**TASK INPUT:**
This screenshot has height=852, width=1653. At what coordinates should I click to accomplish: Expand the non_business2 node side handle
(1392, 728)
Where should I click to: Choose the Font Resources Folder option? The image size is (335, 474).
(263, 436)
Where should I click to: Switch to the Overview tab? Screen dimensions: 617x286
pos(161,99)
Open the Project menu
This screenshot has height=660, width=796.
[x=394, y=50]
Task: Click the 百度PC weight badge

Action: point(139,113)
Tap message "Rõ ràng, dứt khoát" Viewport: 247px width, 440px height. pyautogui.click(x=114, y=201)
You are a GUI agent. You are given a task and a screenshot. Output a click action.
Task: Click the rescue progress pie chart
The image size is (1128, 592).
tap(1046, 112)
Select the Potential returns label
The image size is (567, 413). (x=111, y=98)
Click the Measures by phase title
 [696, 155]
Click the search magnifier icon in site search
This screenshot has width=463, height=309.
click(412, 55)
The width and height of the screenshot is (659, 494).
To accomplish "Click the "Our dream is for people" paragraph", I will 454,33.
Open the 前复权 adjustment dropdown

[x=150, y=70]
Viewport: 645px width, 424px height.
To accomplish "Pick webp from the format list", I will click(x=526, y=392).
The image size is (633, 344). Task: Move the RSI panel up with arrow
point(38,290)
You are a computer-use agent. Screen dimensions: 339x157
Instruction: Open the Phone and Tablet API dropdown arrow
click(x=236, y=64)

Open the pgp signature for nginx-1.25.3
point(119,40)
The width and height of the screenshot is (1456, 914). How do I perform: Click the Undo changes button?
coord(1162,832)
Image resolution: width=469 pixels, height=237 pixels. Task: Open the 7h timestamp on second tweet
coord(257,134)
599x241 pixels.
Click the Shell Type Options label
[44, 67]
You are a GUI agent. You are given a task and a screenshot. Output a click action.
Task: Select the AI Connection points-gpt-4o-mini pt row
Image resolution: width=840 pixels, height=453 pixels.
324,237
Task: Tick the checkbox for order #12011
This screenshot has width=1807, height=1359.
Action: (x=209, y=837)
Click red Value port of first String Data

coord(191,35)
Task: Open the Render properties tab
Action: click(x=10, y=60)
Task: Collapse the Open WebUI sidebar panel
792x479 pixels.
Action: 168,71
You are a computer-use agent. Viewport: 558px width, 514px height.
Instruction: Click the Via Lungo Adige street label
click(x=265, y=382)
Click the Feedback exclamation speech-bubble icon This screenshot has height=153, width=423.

**GOAL:**
Edit the stretch of entries from the line containing "Task: Click the 百度PC weight badge" through the line containing "click(412, 55)", changing "pie chart" to "donut chart" and leaving everything else unchanged. Return only those lines.

**THE COMPLETED TASK:**
Task: Click the 百度PC weight badge

Action: point(139,113)
Tap message "Rõ ràng, dứt khoát" Viewport: 247px width, 440px height. pyautogui.click(x=114, y=201)
You are a GUI agent. You are given a task and a screenshot. Output a click action.
Task: Click the rescue progress donut chart
The image size is (1128, 592).
tap(1046, 112)
Select the Potential returns label
The image size is (567, 413). (x=111, y=98)
Click the Measures by phase title
 [696, 155]
Click the search magnifier icon in site search
This screenshot has width=463, height=309.
click(412, 55)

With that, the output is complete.